In industrial settings across the country, gaskets and packing have long been viewed as routine, even unremarkable components—essential for sealing pipes, valves, pumps, and high-pressure systems. Because these materials were often “encapsulated” and frequently manufactured with chrysotile (or “white”) asbestos, they have sometimes been characterized as low-risk. But that narrative, while convenient, overlooks the real-world conditions in which these products were used—and the very real dangers they posed to workers.
The Composition Argument: Fiber Type and Encapsulation
It is true that many gasket and packing products historically utilized chrysotile asbestos, a fiber type that differs in structure from amphibole forms such as amosite or crocidolite. It is also true that these fibers were often bound within a matrix—rubber, graphite, or other materials—creating what is commonly referred to as “encapsulation.”
In theory, these factors could reduce the likelihood of fiber release if the product remained intact and undisturbed. But industrial workplaces are not static environments, and these materials were rarely left untouched.
Real-World Use: Cutting, Removing, Replacing
The risk associated with gaskets and packing becomes clear when examining how they were actually used.
Workers routinely:
- Cut gaskets from asbestos sheet material
- Scraped old gasket residue from flanges
- Removed and replaced packing in valves and pumps
- Sanded or wire-brushed surfaces to ensure a proper seal
Each of these tasks had the potential to disturb the material and release respirable asbestos fibers into the air. Unlike sealed, undisturbed products, these activities generated dust—often directly in the worker’s breathing zone.
Over the course of a career, these exposures were not isolated. They were repeated, routine, and cumulative.
The “Low-Dose” Misconception
A common defense surrounding gasket and packing exposure is that any fiber release is minimal—too low to cause disease. But this argument ignores a critical reality: occupational exposure is measured over time, not in single events.
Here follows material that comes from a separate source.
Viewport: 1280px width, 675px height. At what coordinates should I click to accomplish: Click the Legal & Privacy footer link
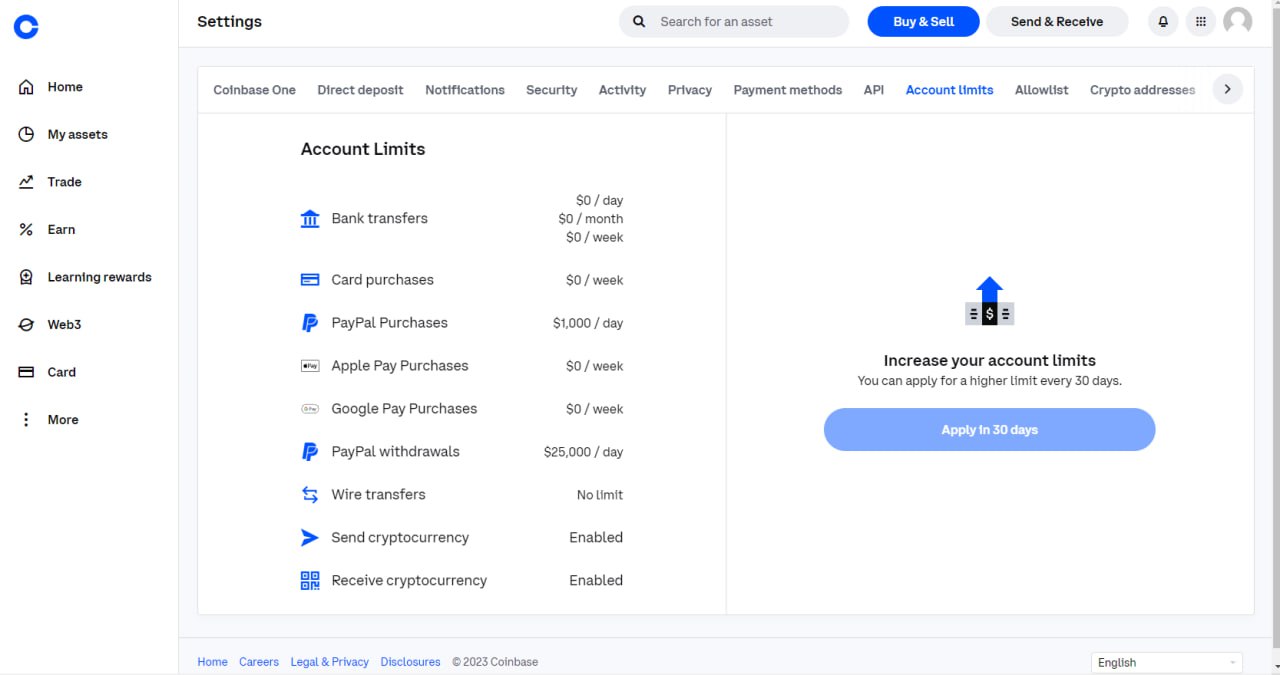click(x=329, y=662)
Even relatively small releases, when repeated day after day over years or decades, can result in significant cumulative exposure. Workers in refineries, steel mills, power plants, and shipyards often handled these materials regularly, making the “low-dose” characterization misleading in practice.
Medical Reality: Disease Does Not Distinguish the Source
From a medical standpoint, the body does not differentiate between fibers released from insulation, gaskets, or packing. Once inhaled, asbestos fibers can lodge in the lungs or pleura, where they may remain for decades.
The consequences—mesothelioma, lung cancer, and other asbestos-related diseases—are well-documented and severe. These diseases are defined not by the label of the product, but by the presence and persistence of asbestos fibers in the body.
A Risk That Should Not Be Minimized
Focusing solely on fiber type or encapsulation risks obscuring the larger truth: the danger lies in exposure. And for countless workers, gasket and packing materials were a consistent and unavoidable source of that exposure.
Minimizing that risk based on laboratory conditions or selective characterizations does not reflect the lived experience of those who installed, removed, and replaced these materials under real-world industrial conditions.
The history of asbestos use in gaskets and packing is not one of harmless utility—it is one of overlooked exposure pathways that, over time, contributed to serious and often fatal disease.
Regardless of how exposure is characterized—by fiber type, encapsulation, or selective expert opinion—our firm remains unwavering in its commitment to stand with and advocate for every worker harmed by asbestos, pursuing accountability and justice wherever the evidence leads.